Mechanical Sciences ◽

10.5194/ms-12-639-2021 ◽

2021 ◽

Vol 12 (1) ◽

pp. 639-648

Author(s):

Qiaoling Meng ◽

Zongqi Jiao ◽

Hongliu Yu ◽

Weisheng Zhang

Keyword(s):

Upper Limb ◽

Degrees Of Freedom ◽

Elbow Flexion ◽

Rehabilitation Robot ◽

End Effector ◽

Upper Limb Rehabilitation ◽

Flexion Extension ◽

Robot Configuration ◽

Limb Rehabilitation ◽

Equivalent Mechanism

Abstract. The target of this paper is to design a lightweight upper limb rehabilitation robot with space training based on end-effector configuration and to evaluate the performance of the proposed mechanism. In order to implement this purpose, an equivalent mechanism to the human being upper limb is proposed before the design. Then, a 4 degrees of freedom (DOF) end-effector-based upper limb rehabilitation robot configuration is designed to help stroke patients perform space rehabilitation training of the shoulder flexion/extension and adduction/abduction and elbow flexion/extension.
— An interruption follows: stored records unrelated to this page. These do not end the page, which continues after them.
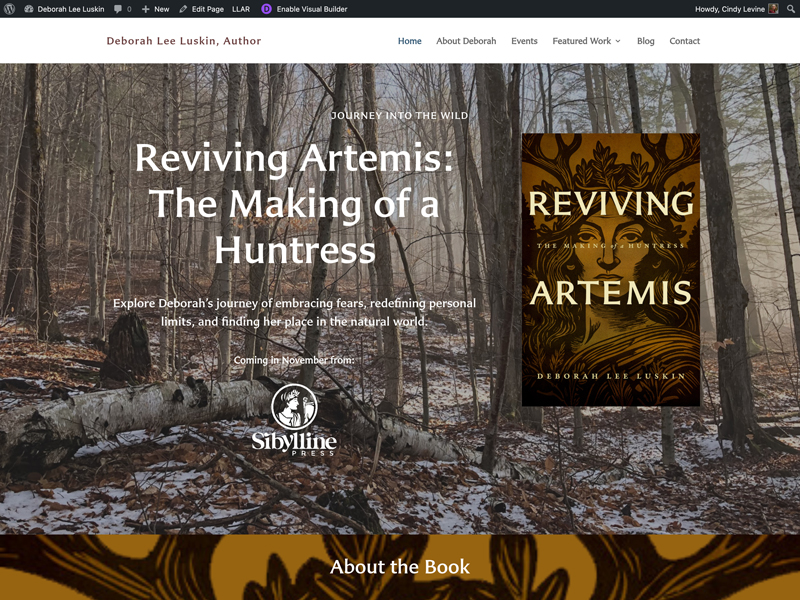Click the Sibylline Press logo
This screenshot has height=600, width=800.
(294, 420)
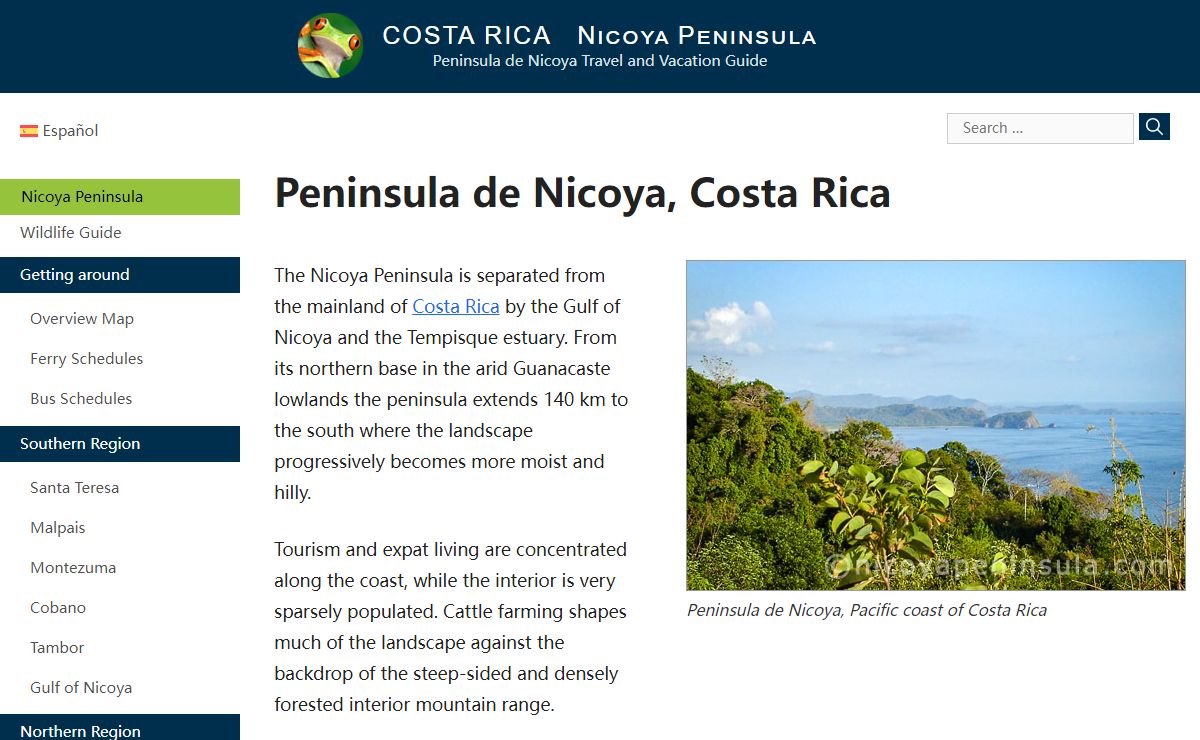Go to the Malpais page
This screenshot has height=740, width=1200.
tap(58, 528)
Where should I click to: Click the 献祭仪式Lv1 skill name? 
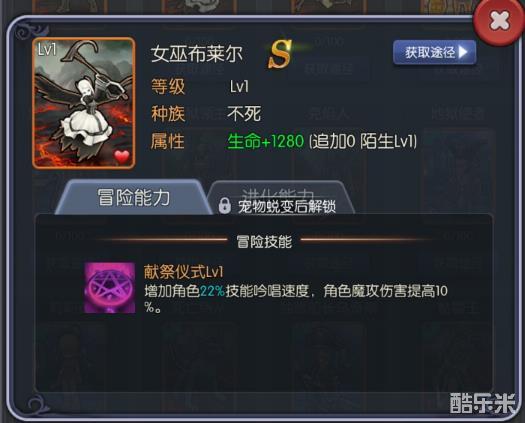coord(184,271)
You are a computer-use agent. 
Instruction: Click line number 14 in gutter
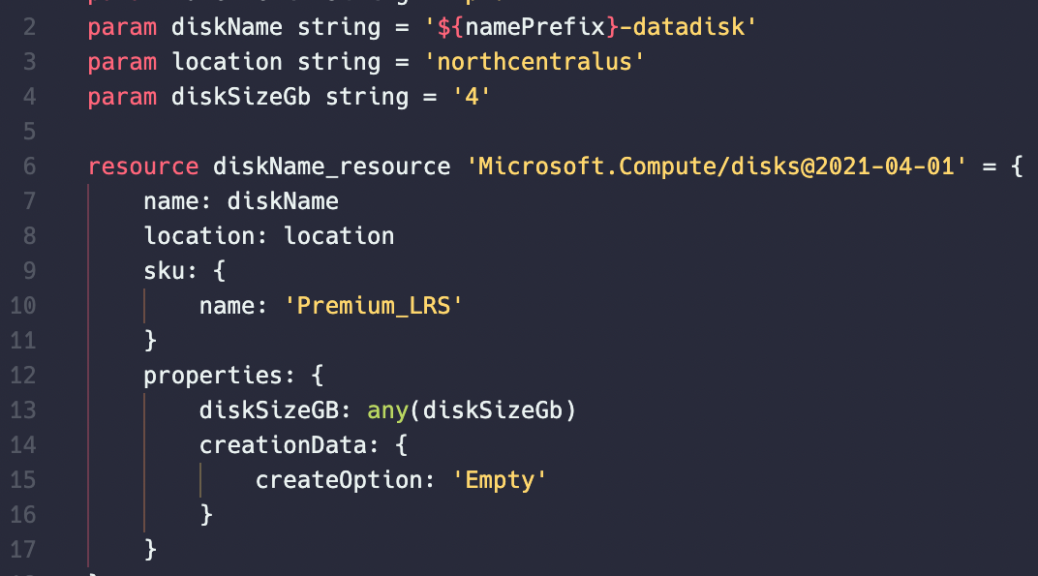(x=23, y=445)
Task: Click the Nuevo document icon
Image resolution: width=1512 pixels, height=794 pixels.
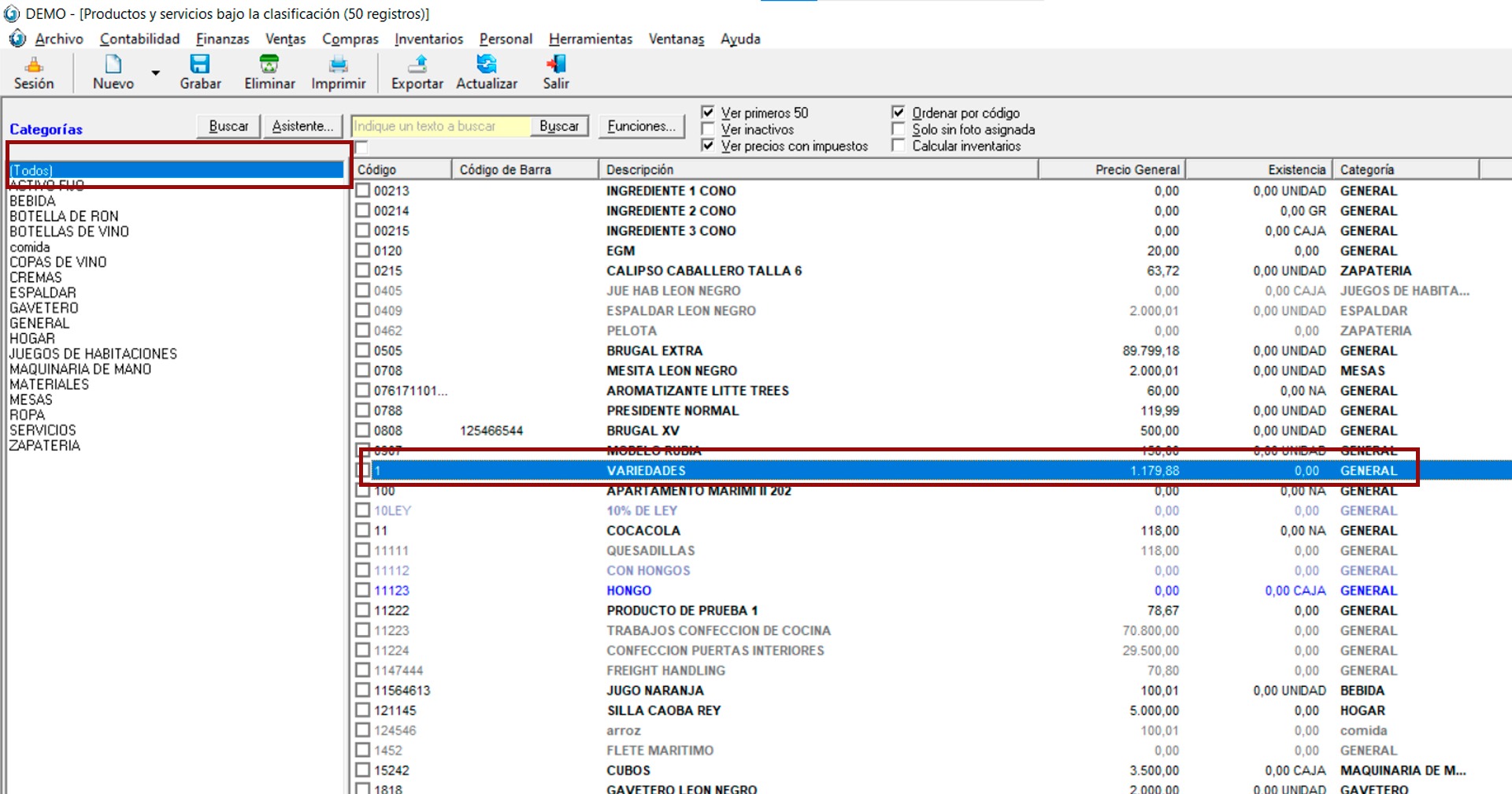Action: click(113, 65)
Thereafter, its kinematical model is established together with the proposed equivalent upper limb mechanism. The Monte Carlo method is employed to establish their workspace. The results show that the overlap of the workspace between the proposed mechanism and the equivalent mechanism is 96.61 %. In addition, this paper also constructs a human–machine closed-chain mechanism to analyze the flexibility of the mechanism. According to the relative manipulability and manipulability ellipsoid, the highly flexible area of the mechanism accounts for 67.6 %, and the mechanism is far away from the singularity on the drinking trajectory. In the end, the single-joint training experiments and a drinking water training trajectory planning experiment are developed and the prototype is manufactured to verify it.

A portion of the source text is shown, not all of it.